* STATED TASK
Rewrite all of the data below as a Markdown table with the columns Number and Text. Each non-blank line goes in its own row, numbered in order.

* start INPUT FOR THIS TASK *

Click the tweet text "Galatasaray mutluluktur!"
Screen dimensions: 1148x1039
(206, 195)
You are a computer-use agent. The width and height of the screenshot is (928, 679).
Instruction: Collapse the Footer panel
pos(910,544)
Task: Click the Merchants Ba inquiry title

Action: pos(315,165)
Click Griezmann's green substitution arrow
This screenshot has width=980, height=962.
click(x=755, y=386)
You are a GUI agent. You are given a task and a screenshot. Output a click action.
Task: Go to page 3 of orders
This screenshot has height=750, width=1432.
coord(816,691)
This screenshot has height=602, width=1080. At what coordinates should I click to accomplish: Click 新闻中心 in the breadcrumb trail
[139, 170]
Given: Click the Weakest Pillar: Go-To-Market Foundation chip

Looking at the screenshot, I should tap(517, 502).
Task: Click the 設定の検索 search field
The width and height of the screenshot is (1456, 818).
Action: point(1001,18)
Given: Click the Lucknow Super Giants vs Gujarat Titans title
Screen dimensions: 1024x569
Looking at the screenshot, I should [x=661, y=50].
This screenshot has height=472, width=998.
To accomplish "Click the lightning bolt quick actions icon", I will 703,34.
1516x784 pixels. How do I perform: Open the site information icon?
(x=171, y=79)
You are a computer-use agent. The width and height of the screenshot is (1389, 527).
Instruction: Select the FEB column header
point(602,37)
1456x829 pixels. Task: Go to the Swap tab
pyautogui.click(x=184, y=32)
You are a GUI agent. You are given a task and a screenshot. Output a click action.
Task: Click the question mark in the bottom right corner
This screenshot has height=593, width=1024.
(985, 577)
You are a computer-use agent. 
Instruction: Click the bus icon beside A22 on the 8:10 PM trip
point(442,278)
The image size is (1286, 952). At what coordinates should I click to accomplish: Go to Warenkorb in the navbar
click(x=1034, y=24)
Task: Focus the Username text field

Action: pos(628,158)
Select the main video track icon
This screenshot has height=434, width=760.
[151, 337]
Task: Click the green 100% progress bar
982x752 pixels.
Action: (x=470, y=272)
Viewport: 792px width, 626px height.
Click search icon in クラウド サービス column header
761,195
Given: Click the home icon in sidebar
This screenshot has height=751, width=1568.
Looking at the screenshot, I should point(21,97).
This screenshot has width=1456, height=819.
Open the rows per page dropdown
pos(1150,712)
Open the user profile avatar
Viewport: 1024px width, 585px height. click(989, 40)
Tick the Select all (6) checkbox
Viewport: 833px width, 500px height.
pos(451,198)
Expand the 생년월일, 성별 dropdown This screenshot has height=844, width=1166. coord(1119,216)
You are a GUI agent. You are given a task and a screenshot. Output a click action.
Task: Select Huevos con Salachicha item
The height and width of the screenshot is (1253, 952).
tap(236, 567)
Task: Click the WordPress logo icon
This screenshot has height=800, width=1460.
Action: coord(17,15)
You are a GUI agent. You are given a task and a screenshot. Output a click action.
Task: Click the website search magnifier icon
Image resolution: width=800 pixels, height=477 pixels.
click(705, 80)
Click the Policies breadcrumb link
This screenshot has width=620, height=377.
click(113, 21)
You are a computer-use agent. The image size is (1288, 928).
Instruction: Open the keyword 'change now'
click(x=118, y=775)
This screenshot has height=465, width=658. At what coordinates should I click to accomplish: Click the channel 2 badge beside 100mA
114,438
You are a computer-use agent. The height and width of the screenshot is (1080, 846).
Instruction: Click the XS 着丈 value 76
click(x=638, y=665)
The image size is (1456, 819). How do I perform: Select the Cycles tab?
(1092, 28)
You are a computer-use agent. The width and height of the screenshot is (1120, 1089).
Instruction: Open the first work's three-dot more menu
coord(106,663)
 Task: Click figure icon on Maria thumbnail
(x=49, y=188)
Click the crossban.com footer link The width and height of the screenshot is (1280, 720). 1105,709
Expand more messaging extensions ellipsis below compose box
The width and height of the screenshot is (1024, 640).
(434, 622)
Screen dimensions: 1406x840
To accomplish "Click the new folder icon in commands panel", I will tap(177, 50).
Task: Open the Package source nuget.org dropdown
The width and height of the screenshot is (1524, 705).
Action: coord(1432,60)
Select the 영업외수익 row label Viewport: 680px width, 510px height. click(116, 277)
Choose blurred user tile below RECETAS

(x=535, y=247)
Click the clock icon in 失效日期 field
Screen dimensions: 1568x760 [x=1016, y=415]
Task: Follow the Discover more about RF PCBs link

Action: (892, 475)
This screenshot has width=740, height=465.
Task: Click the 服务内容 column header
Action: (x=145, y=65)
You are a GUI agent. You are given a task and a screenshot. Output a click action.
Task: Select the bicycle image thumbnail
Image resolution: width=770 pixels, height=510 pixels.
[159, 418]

* end INPUT FOR THIS TASK *

* TASK OUTPUT
| Number | Text |
|---|---|
| 1 | Click the tweet text "Galatasaray mutluluktur!" |
| 2 | Screen dimensions: 1148x1039 |
| 3 | (206, 195) |
| 4 | You are a computer-use agent. The width and height of the screenshot is (928, 679). |
| 5 | Instruction: Collapse the Footer panel |
| 6 | pos(910,544) |
| 7 | Task: Click the Merchants Ba inquiry title |
| 8 | Action: pos(315,165) |
| 9 | Click Griezmann's green substitution arrow |
| 10 | This screenshot has width=980, height=962. |
| 11 | click(x=755, y=386) |
| 12 | You are a GUI agent. You are given a task and a screenshot. Output a click action. |
| 13 | Task: Go to page 3 of orders |
| 14 | This screenshot has height=750, width=1432. |
| 15 | coord(816,691) |
| 16 | This screenshot has height=602, width=1080. At what coordinates should I click to accomplish: Click 新闻中心 in the breadcrumb trail |
| 17 | [139, 170] |
| 18 | Given: Click the Weakest Pillar: Go-To-Market Foundation chip |
| 19 | Looking at the screenshot, I should tap(517, 502). |
| 20 | Task: Click the 設定の検索 search field |
| 21 | The width and height of the screenshot is (1456, 818). |
| 22 | Action: point(1001,18) |
| 23 | Given: Click the Lucknow Super Giants vs Gujarat Titans title |
| 24 | Screen dimensions: 1024x569 |
| 25 | Looking at the screenshot, I should [x=661, y=50]. |
| 26 | This screenshot has height=472, width=998. |
| 27 | To accomplish "Click the lightning bolt quick actions icon", I will 703,34. |
| 28 | 1516x784 pixels. How do I perform: Open the site information icon? |
| 29 | (x=171, y=79) |
| 30 | You are a computer-use agent. The width and height of the screenshot is (1389, 527). |
| 31 | Instruction: Select the FEB column header |
| 32 | point(602,37) |
| 33 | 1456x829 pixels. Task: Go to the Swap tab |
| 34 | pyautogui.click(x=184, y=32) |
| 35 | You are a GUI agent. You are given a task and a screenshot. Output a click action. |
| 36 | Task: Click the question mark in the bottom right corner |
| 37 | This screenshot has height=593, width=1024. |
| 38 | (985, 577) |
| 39 | You are a computer-use agent.  |
| 40 | Instruction: Click the bus icon beside A22 on the 8:10 PM trip |
| 41 | point(442,278) |
| 42 | The image size is (1286, 952). At what coordinates should I click to accomplish: Go to Warenkorb in the navbar |
| 43 | click(x=1034, y=24) |
| 44 | Task: Focus the Username text field |
| 45 | Action: pos(628,158) |
| 46 | Select the main video track icon |
| 47 | This screenshot has height=434, width=760. |
| 48 | [151, 337] |
| 49 | Task: Click the green 100% progress bar |
| 50 | 982x752 pixels. |
| 51 | Action: (x=470, y=272) |
| 52 | Viewport: 792px width, 626px height. |
| 53 | Click search icon in クラウド サービス column header |
| 54 | 761,195 |
| 55 | Given: Click the home icon in sidebar |
| 56 | This screenshot has height=751, width=1568. |
| 57 | Looking at the screenshot, I should point(21,97). |
| 58 | This screenshot has width=1456, height=819. |
| 59 | Open the rows per page dropdown |
| 60 | pos(1150,712) |
| 61 | Open the user profile avatar |
| 62 | Viewport: 1024px width, 585px height. click(989, 40) |
| 63 | Tick the Select all (6) checkbox |
| 64 | Viewport: 833px width, 500px height. |
| 65 | pos(451,198) |
| 66 | Expand the 생년월일, 성별 dropdown This screenshot has height=844, width=1166. coord(1119,216) |
| 67 | You are a GUI agent. You are given a task and a screenshot. Output a click action. |
| 68 | Task: Select Huevos con Salachicha item |
| 69 | The height and width of the screenshot is (1253, 952). |
| 70 | tap(236, 567) |
| 71 | Task: Click the WordPress logo icon |
| 72 | This screenshot has height=800, width=1460. |
| 73 | Action: coord(17,15) |
| 74 | You are a GUI agent. You are given a task and a screenshot. Output a click action. |
| 75 | Task: Click the website search magnifier icon |
| 76 | Image resolution: width=800 pixels, height=477 pixels. |
| 77 | click(705, 80) |
| 78 | Click the Policies breadcrumb link |
| 79 | This screenshot has width=620, height=377. |
| 80 | click(113, 21) |
| 81 | You are a computer-use agent. The image size is (1288, 928). |
| 82 | Instruction: Open the keyword 'change now' |
| 83 | click(x=118, y=775) |
| 84 | This screenshot has height=465, width=658. At what coordinates should I click to accomplish: Click the channel 2 badge beside 100mA |
| 85 | 114,438 |
| 86 | You are a computer-use agent. The height and width of the screenshot is (1080, 846). |
| 87 | Instruction: Click the XS 着丈 value 76 |
| 88 | click(x=638, y=665) |
| 89 | The image size is (1456, 819). How do I perform: Select the Cycles tab? |
| 90 | (1092, 28) |
| 91 | You are a computer-use agent. The width and height of the screenshot is (1120, 1089). |
| 92 | Instruction: Open the first work's three-dot more menu |
| 93 | coord(106,663) |
| 94 |  Task: Click figure icon on Maria thumbnail |
| 95 | (x=49, y=188) |
| 96 | Click the crossban.com footer link The width and height of the screenshot is (1280, 720). 1105,709 |
| 97 | Expand more messaging extensions ellipsis below compose box |
| 98 | The width and height of the screenshot is (1024, 640). |
| 99 | (434, 622) |
| 100 | Screen dimensions: 1406x840 |
| 101 | To accomplish "Click the new folder icon in commands panel", I will tap(177, 50). |
| 102 | Task: Open the Package source nuget.org dropdown |
| 103 | The width and height of the screenshot is (1524, 705). |
| 104 | Action: coord(1432,60) |
| 105 | Select the 영업외수익 row label Viewport: 680px width, 510px height. click(116, 277) |
| 106 | Choose blurred user tile below RECETAS |
| 107 | (x=535, y=247) |
| 108 | Click the clock icon in 失效日期 field |
| 109 | Screen dimensions: 1568x760 [x=1016, y=415] |
| 110 | Task: Follow the Discover more about RF PCBs link |
| 111 | Action: (892, 475) |
| 112 | This screenshot has width=740, height=465. |
| 113 | Task: Click the 服务内容 column header |
| 114 | Action: (x=145, y=65) |
| 115 | You are a GUI agent. You are given a task and a screenshot. Output a click action. |
| 116 | Task: Select the bicycle image thumbnail |
| 117 | Image resolution: width=770 pixels, height=510 pixels. |
| 118 | [159, 418] |